Task item: Can you carry on the profile of the old-time music trio below, starting right after its last sentence?

Selected excerpt:
BEGIN

Travis Stuart, Micah Spence, and Deb Shebish play hard driving Old-Time Music. Hailing from North Carolina, Georgia, and Indiana, they combine their distinctive old-time styles to create a powerful and nuanced trio of fiddle, banjo, and vocals.  Travis Stuart and Deb Shebish were granted the prestigious 2023 North Carolina Folklife Apprenticeship Grant. This dynamic trio breathes new life into traditional Old-Time music.

A Bethel native and Haywood County resident, Travis Stuart is a banjo player who has been performing old time music rooted in Western North Carolina for over twenty years. The backbone of bluegrass, old time string band music carries a legacy that is inescapable, and from his earliest days growing up, Stuart was steeped in that legacy. Playing his great-uncle Austin Stamley’s banjo, Stuart has mastered a local old time style and shared it around the United States and Europe, touring and recording alongside his twin brother, Trevor. As far as his music takes him, Stuart remembers to bring it on home, working to preserve and pass down Western North Carolina’s old time music to the next generation through teaching and mentoring. He has facilitated workshops and classes for Junior Appalachian Musicians and East Tennessee State University’s Bluegrass, Old Time, and Country Music Studies program.

END

Data provided:
BEGIN

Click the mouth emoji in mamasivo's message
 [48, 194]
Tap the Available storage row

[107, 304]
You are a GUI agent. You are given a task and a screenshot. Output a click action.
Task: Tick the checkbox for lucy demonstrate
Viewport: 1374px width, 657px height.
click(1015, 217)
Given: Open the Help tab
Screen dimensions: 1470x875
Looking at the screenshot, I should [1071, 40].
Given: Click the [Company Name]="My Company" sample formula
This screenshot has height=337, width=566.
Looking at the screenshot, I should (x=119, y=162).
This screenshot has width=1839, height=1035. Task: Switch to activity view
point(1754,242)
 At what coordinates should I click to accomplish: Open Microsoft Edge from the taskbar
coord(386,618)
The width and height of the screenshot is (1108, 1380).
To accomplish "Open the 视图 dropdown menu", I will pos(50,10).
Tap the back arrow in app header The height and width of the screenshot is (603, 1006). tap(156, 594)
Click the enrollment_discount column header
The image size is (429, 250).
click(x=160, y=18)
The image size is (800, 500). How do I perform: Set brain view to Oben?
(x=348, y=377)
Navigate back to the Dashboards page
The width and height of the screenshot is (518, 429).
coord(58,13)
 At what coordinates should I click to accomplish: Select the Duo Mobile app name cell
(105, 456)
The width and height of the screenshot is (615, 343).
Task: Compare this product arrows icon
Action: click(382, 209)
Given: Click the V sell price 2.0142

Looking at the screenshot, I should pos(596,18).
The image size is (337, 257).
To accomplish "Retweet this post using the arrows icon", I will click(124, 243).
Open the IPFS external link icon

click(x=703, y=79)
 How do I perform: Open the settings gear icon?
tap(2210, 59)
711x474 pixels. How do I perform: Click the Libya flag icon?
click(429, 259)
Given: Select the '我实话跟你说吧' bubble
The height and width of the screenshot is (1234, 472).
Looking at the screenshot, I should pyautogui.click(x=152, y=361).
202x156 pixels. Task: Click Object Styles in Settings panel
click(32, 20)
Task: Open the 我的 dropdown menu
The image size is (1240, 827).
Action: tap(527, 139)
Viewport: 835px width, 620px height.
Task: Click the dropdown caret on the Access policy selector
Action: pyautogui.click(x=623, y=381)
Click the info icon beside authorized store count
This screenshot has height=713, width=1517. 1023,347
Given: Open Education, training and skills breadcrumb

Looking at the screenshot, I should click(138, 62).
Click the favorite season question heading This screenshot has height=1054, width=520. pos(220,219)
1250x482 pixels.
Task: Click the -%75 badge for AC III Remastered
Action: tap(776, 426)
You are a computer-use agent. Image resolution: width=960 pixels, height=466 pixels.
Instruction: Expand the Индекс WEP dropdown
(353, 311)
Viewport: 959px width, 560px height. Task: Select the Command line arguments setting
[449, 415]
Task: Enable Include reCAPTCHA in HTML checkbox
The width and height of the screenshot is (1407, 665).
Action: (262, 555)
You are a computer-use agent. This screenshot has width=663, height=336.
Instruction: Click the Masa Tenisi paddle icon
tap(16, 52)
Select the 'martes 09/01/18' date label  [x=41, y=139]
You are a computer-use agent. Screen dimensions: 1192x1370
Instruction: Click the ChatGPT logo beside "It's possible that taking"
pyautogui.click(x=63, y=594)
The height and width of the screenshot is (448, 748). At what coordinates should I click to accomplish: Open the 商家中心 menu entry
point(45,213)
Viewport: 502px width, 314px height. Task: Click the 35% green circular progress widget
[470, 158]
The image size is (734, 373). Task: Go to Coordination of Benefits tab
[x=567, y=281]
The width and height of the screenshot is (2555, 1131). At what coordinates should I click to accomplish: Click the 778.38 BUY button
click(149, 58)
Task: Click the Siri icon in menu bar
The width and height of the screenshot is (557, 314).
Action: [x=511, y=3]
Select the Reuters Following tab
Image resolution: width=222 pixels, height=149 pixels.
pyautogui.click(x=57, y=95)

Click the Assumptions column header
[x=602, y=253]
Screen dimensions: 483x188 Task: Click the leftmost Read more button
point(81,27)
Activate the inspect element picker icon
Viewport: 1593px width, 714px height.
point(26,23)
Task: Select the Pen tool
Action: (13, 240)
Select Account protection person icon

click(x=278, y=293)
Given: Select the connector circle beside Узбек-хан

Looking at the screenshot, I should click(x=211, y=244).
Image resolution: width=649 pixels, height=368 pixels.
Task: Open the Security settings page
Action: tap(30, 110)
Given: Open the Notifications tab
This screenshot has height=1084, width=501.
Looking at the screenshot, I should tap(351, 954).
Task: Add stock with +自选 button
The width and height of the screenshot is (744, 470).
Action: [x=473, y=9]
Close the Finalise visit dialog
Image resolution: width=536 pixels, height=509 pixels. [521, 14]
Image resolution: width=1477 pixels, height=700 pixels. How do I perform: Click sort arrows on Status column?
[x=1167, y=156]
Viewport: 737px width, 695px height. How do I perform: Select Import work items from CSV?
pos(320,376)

END

Response area:
DEB SHEBISH is a dynamic, nuanced, and versatile fiddler. Her playing conveys a distinctive style with an effortless mastery and infectious joy. Deb was awarded the 2023 North Carolina Arts Council Folklife Apprentice Grant to study Old-Time music under Travis Stuart of Haywood County, North Carolina. Deb fell in love with Old-Time and Irish fiddling in Bloomington, Indiana in 1998 and was greatly influenced by the musicians she met there.  In 2000, she met Joe Dawson, (1928-2012), an old-time fiddler from south-central Indiana who grew up deeply immersed in the traditional music of the area.  She loves to share his unique style and repertoire that she learned at Joe's weekly living room jams. Deb has toured nationally and internationally at venues including: Nashville's Ryman Auditorium with Mairead Ni Mhaonaigh and Ivan Goff, the United States Air Force Academy, Villanova University for the Irish Ambassador to the US, the Kelly House in Philadelphia for the Prince of Monaco, Waterford, Ireland Tall Ships Festival, Bangor, Maine's Celtic Crossroads Festival, and the Leith Folk Club in Scotland.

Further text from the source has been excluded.